Yes, you are proving intelligence if you invent the algorithm which compresses. If the prize was for inventing an algorithm that could then build the lossless compression scheme itself then you'd be onto something. But the prize is for the human who invents the better compression algorithm and proof of intelligence of the human would be self-evident.

Jerrrry 3 days ago

Why are you explicitly saying "human"...

AlotOfReading 5 days ago

Hutter put up the prize as a way of getting people to approximate his AIXI algorithm, which he already considers to be the pinnacle of artificially intelligence. That's also why lossy compression isn't interesting. It'd be an approximation of an approximation and not particularly useful for hutter's purpose.

chriswarbo 4 days ago

> his AIXI algorithm, which he already considers to be the pinnacle of artificially intelligence

This paper from Hutter in 2015 https://arxiv.org/abs/1510.04931 considers AIXI to be "subjective", since the choice of Universal Turing Machine is left unspecified:

> We show that Legg-Hutter intelligence and thus balanced Pareto optimality is entirely subjective, and that every policy is Pareto optimal in the class of all computable environments. This undermines all existing optimality properties for AIXI. While it may still serve as a gold standard for AI, our results imply that AIXI is a relative theory, dependent on the choice of the UTM.

patmcc 3 days ago

Intelligence is knowing what you can lose, and losing that and no more.

Jerrrry 3 days ago

I like this definition for a "proto"-intelligent trait.

pizza 4 days ago

"If it were a fact, it wouldn't be called intelligence."

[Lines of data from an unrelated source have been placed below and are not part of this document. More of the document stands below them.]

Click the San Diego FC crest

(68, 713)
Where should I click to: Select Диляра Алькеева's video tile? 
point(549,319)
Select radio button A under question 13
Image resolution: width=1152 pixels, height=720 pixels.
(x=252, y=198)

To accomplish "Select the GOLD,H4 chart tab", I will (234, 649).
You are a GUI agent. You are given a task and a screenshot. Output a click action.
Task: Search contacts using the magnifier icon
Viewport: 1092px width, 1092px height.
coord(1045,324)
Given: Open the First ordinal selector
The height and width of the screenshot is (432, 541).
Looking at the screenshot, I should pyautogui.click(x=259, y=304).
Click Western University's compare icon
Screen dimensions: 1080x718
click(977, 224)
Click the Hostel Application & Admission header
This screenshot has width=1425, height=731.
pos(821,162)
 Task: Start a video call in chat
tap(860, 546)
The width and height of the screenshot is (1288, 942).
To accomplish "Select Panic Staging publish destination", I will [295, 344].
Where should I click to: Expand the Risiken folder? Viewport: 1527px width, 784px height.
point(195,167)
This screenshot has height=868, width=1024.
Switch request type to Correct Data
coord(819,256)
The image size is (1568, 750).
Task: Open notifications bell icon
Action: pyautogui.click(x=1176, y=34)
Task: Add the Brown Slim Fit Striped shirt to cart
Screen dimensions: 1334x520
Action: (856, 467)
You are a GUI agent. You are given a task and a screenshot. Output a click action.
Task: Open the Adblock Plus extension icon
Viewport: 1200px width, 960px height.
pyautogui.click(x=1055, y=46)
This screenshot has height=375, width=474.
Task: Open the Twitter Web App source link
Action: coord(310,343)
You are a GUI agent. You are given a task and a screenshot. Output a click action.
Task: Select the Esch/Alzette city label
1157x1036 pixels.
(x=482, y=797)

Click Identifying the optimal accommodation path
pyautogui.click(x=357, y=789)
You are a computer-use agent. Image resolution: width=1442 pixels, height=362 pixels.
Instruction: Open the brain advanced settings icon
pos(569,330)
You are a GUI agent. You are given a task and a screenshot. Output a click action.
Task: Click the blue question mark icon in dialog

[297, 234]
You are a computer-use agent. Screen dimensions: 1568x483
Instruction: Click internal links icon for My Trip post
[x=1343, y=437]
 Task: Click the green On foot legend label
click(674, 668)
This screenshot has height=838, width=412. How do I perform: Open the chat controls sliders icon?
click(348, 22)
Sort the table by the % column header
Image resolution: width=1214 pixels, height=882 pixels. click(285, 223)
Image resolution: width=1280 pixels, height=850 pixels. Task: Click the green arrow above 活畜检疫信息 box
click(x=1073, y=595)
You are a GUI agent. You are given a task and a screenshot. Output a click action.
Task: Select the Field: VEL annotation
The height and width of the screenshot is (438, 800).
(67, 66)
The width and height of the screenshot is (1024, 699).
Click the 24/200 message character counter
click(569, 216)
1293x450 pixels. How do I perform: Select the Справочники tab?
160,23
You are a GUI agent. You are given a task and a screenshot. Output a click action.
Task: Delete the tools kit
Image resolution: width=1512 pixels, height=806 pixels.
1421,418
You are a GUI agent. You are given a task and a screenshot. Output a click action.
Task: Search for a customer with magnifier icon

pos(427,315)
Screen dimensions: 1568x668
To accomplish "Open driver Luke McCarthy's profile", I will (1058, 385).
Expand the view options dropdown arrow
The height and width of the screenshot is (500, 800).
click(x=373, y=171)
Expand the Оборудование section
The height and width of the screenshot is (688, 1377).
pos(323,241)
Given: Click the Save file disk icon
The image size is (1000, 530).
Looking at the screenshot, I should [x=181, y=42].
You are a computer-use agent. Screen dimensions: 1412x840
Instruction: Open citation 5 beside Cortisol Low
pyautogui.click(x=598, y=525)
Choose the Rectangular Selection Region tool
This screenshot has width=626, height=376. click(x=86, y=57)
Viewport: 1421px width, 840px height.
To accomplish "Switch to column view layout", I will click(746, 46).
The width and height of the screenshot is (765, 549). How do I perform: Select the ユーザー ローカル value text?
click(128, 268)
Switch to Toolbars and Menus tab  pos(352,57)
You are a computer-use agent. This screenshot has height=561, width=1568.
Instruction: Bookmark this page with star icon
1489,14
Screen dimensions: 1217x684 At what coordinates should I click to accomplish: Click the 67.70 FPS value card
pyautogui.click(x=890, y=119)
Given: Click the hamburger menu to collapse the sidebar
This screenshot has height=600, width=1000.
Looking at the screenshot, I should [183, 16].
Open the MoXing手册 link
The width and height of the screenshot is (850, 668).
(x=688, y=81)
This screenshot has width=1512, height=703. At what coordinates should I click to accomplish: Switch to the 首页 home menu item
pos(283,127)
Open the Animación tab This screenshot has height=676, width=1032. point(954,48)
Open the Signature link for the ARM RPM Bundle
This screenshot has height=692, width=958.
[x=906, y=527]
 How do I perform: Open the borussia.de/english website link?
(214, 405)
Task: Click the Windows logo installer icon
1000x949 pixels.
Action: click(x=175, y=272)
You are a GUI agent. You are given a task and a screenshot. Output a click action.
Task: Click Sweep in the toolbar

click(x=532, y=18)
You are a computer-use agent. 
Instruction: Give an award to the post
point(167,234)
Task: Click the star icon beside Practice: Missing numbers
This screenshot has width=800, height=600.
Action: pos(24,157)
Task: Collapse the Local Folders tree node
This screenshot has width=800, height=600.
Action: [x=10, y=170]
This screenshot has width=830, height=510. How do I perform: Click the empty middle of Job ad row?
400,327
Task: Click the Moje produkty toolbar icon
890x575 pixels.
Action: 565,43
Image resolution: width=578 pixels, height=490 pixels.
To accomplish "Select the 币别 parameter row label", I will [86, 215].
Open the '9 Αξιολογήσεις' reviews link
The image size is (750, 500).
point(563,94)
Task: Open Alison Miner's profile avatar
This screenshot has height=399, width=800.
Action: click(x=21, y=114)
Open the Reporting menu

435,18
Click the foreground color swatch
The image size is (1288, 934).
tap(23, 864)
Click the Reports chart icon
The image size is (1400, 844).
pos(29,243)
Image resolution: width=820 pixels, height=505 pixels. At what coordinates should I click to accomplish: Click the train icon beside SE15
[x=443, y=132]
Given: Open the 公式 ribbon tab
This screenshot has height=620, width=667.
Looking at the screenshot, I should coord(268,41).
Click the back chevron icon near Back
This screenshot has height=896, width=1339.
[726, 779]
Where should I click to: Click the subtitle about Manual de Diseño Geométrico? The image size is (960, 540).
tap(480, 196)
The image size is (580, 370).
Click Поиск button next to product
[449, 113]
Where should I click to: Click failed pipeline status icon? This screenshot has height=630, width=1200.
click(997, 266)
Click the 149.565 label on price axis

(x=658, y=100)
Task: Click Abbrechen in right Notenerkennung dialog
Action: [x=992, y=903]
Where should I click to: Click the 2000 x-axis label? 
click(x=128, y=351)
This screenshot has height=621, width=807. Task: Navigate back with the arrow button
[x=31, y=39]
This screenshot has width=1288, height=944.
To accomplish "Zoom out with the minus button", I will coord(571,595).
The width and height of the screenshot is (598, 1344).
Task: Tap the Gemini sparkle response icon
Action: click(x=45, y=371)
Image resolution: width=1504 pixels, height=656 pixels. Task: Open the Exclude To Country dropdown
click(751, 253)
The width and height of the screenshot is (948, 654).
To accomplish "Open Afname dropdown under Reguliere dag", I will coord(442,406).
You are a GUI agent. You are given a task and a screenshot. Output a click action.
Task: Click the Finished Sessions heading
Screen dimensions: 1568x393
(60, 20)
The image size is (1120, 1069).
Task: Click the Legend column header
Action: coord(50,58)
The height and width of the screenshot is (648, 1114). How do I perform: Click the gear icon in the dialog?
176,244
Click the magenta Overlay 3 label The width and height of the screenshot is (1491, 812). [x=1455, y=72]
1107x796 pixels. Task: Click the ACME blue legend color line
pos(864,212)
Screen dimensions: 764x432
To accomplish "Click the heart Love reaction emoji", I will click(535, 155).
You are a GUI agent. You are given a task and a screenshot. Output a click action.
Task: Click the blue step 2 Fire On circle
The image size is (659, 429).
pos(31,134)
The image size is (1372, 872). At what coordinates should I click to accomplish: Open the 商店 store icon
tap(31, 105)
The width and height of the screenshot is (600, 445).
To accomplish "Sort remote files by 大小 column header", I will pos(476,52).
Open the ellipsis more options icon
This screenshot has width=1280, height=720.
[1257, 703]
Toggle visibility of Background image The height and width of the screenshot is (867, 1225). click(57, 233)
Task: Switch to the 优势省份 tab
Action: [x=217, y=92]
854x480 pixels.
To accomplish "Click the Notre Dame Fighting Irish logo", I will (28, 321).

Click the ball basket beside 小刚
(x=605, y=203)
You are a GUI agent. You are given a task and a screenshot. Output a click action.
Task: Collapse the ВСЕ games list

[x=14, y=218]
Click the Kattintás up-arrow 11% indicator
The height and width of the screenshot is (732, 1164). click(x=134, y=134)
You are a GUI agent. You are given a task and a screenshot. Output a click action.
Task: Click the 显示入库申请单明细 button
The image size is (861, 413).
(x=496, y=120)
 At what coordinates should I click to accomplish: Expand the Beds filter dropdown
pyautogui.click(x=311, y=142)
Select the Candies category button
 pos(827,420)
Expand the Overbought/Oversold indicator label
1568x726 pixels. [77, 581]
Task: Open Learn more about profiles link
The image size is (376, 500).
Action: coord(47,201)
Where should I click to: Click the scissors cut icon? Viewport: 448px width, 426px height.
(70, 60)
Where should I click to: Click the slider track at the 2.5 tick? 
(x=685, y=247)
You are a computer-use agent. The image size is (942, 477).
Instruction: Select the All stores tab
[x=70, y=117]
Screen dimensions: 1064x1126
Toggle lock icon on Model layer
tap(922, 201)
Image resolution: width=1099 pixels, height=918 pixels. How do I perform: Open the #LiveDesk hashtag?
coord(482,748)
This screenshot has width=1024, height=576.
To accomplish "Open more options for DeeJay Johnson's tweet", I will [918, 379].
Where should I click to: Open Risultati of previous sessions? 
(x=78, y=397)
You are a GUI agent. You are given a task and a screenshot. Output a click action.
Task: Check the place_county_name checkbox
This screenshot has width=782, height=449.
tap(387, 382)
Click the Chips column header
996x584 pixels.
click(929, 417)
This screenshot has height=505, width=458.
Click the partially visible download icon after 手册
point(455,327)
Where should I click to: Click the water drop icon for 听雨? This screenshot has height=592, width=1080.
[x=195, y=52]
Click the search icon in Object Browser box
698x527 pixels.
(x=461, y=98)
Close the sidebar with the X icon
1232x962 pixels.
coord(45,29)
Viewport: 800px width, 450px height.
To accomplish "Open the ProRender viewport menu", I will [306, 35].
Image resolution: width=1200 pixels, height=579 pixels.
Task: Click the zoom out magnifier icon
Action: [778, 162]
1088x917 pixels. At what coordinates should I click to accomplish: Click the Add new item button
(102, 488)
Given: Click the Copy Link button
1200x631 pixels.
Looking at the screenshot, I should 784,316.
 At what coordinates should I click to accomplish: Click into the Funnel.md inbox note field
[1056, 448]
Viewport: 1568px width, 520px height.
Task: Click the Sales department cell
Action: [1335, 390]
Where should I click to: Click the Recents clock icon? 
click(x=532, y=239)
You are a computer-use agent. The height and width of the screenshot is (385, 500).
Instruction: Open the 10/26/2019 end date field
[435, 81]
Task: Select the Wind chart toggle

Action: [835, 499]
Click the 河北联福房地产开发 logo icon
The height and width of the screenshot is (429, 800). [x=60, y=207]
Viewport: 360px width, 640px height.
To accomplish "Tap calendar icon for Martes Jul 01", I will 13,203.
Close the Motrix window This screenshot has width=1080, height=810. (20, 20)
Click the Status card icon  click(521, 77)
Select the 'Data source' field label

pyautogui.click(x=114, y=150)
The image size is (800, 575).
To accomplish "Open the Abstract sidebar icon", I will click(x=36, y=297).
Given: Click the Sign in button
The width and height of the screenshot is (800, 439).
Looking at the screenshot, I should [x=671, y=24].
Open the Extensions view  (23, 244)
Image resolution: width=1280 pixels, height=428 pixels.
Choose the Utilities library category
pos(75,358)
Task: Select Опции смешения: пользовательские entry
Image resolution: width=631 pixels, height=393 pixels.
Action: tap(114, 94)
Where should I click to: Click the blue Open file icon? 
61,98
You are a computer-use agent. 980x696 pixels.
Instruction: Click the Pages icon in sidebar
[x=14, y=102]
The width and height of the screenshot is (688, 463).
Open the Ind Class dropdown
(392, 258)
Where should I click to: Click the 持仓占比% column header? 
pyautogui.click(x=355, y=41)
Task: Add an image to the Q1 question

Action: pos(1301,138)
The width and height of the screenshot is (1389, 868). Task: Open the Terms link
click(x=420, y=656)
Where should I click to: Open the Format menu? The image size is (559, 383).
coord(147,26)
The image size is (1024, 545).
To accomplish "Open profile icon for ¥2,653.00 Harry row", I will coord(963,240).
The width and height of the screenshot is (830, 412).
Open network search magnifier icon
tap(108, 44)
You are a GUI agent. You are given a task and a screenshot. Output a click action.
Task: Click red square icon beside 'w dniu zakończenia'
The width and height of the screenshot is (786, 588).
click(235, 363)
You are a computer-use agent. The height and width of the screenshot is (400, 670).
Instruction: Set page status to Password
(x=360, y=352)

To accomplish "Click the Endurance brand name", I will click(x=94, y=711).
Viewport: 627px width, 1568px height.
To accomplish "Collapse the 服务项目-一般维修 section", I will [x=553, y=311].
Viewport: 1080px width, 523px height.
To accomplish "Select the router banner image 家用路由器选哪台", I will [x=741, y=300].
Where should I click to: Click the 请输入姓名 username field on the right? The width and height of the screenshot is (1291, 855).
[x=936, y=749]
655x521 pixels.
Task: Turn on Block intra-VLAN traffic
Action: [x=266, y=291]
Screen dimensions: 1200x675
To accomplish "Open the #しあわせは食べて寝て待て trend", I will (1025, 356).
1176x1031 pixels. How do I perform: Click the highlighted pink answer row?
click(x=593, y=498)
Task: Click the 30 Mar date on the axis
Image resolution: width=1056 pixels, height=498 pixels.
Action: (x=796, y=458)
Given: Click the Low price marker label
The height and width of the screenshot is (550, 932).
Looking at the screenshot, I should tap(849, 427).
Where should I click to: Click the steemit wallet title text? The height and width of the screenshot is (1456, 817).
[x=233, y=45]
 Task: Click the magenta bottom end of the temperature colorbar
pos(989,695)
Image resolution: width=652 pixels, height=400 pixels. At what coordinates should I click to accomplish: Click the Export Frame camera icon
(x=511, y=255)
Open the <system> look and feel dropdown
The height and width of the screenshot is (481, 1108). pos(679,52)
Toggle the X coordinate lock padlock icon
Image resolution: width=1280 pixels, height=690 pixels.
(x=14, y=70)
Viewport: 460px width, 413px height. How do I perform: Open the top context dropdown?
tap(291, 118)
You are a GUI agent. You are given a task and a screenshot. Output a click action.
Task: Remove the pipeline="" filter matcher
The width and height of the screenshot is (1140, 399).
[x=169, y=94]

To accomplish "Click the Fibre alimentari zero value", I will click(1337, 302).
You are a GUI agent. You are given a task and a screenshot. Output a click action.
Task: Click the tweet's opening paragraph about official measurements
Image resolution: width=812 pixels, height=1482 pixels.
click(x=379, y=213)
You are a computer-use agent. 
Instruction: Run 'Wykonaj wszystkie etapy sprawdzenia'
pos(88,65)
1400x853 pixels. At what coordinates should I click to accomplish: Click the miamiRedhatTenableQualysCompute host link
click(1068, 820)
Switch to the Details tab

I think the other way to read it is that you're fundamentally going to have to choose (by your freedom to control your algorithm's design) which of the maps from (2^|x|) -> (2^|compress(x)|) are the ones that actually end up getting no compression (ie |compress(x)| actually > |x| - bc of pigeonhole principle) and which ones are the ones that do get to be called compressed. So you do have an implied kind of lossiness w.r.t. to what parts of the input domain are actually compressed.